Stored data entries:

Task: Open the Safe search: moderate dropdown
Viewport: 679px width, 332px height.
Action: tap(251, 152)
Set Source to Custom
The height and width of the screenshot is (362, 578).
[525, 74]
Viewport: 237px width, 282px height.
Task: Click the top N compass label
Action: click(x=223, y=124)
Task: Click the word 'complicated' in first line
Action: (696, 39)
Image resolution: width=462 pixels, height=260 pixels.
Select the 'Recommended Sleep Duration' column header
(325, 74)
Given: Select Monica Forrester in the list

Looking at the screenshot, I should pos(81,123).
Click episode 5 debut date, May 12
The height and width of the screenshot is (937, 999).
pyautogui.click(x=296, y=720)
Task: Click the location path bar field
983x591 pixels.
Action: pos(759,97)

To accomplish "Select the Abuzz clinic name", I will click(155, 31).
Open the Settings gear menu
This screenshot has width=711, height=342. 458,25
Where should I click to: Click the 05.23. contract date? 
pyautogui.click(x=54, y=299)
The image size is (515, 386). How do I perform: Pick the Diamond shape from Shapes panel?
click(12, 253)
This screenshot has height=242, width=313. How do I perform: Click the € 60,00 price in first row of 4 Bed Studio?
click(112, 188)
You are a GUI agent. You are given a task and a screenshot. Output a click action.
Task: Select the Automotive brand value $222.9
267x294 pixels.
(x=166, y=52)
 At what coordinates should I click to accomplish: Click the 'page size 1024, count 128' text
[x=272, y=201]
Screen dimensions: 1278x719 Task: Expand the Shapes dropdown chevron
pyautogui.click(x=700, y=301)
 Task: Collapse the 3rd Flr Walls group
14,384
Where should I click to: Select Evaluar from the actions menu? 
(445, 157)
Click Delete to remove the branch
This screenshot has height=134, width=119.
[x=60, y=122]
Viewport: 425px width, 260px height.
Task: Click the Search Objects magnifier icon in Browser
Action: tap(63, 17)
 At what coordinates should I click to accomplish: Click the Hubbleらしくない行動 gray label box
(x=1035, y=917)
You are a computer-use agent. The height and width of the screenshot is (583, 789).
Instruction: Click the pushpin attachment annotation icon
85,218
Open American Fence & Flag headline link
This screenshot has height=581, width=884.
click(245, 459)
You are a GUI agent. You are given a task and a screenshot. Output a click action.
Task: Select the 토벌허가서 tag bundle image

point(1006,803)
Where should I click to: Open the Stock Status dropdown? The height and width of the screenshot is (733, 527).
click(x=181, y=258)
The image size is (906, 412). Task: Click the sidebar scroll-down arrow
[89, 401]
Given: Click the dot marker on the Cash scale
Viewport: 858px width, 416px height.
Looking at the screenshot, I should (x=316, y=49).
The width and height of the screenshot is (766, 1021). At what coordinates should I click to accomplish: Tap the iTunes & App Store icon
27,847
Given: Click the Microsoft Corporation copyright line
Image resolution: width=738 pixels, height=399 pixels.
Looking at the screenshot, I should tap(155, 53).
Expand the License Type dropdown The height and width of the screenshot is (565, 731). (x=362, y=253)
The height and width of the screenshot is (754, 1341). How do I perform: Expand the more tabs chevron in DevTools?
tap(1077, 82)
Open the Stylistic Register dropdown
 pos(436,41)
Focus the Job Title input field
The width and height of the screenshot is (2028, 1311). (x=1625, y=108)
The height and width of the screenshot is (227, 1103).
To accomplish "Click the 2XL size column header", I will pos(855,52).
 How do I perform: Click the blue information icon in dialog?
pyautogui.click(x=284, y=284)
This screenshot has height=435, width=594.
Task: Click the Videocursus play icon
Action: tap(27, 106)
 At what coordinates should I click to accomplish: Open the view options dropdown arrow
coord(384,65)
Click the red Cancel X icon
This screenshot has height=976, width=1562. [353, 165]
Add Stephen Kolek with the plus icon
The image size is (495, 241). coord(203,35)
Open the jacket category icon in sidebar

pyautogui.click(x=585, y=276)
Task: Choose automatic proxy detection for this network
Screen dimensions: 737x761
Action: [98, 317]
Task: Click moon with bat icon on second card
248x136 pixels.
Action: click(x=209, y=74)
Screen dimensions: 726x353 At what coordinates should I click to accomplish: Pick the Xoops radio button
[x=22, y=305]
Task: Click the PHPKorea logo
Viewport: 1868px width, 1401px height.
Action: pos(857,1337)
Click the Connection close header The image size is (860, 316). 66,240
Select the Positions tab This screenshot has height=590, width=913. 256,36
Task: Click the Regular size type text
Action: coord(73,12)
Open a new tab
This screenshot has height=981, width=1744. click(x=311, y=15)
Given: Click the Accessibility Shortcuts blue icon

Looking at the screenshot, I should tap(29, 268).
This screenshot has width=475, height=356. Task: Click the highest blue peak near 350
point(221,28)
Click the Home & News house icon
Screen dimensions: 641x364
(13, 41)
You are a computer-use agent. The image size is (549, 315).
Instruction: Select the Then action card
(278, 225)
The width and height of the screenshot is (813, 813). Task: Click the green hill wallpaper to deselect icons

* SHORT EXERCISE
Please pick out and copy every line in the listing that contains the string "header". Matching is case-sensitive.

* REPLY
Select the 'Recommended Sleep Duration' column header
To accomplish "Click the 2XL size column header", I will pos(855,52).
Click the Connection close header The image size is (860, 316). 66,240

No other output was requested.